Clearly, efficacy and safety are important considerations when identifying the most suitable treatment option for patients. Another important factor is patient convenience and the impact of treatment on quality of life. Infusional regimens require regular inpatient treatment or the use of Hickman lines or port-a-cath systems, which are cumbersome for patients and restrict daily activities. Moreover, infusional therapy is frequently associated with venous access-related complications such as infection or blockage. In addition, most patients require regular hospital visits that disrupt their daily life. For example, during a typical 24-week treatment period, a patient would need only 5-8 hospital visits for oral fluoropyrimidine therapy compared with 24-36 visits with the infusional regimens such as de Gramont or EORTC/AIO. This is a particularly important issue when survival is limited and when patients are having palliative treatment, added Dr. Twelves.

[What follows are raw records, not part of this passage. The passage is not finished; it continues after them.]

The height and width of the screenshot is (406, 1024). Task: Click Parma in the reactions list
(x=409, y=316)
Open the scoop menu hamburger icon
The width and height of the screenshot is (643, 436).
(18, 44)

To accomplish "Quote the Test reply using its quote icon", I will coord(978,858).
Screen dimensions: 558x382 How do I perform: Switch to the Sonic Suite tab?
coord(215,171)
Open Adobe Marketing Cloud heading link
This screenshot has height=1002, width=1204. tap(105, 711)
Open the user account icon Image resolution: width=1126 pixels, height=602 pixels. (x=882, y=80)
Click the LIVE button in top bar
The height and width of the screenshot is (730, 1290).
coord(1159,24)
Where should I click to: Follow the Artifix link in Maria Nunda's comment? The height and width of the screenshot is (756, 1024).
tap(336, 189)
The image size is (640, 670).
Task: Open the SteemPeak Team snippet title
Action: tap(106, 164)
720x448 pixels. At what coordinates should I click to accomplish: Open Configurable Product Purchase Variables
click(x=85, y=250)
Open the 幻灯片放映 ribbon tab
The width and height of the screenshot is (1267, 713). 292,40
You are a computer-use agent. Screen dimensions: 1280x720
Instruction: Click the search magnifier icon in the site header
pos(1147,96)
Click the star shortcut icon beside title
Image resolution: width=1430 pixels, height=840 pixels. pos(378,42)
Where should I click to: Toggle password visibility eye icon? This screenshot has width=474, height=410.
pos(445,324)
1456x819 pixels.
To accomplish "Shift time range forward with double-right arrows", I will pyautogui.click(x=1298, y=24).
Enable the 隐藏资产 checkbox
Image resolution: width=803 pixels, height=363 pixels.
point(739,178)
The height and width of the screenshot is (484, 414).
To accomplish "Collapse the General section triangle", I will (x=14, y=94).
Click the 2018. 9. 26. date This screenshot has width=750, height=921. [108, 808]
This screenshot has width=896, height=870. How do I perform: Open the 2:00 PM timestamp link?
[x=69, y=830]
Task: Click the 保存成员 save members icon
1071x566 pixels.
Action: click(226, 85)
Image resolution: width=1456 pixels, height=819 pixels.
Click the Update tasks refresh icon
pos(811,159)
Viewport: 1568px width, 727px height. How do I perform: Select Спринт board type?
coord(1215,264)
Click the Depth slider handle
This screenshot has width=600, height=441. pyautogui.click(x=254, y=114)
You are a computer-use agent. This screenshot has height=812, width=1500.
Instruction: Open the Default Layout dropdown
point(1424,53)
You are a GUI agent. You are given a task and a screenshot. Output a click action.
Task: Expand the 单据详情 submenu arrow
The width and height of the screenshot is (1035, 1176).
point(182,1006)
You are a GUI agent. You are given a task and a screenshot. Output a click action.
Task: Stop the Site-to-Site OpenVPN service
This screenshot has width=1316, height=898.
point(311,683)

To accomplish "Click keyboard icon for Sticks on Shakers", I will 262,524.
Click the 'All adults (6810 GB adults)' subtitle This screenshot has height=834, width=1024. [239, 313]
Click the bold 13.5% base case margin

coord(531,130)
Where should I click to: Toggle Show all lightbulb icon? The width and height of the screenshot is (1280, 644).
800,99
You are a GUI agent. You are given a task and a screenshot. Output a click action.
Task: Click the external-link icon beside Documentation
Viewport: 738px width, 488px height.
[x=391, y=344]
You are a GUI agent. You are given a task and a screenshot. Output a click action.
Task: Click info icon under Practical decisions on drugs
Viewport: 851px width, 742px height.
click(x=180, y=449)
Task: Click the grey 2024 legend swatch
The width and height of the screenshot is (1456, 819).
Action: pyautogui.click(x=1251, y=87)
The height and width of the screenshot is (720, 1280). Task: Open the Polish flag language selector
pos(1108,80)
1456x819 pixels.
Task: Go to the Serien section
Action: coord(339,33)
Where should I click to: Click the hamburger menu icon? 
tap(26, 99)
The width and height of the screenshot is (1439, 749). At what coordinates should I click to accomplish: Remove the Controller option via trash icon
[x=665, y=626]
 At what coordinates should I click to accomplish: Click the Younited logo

Patient preference must also be taken into consideration when choosing the ideal therapy: a questionnaire-based survey of 103 patients revealed that most patients prefer oral chemotherapy, provided this is not at the expense of efficacy. These results were supported by data from a recently reported, randomized, crossover study, in which patients showed a strong preference for oral vs iv therapy (84% in favor of oral therapy).[17] The principal reasons stated for this preference were oral administration, home-based treatment, and ability to continue daily activities.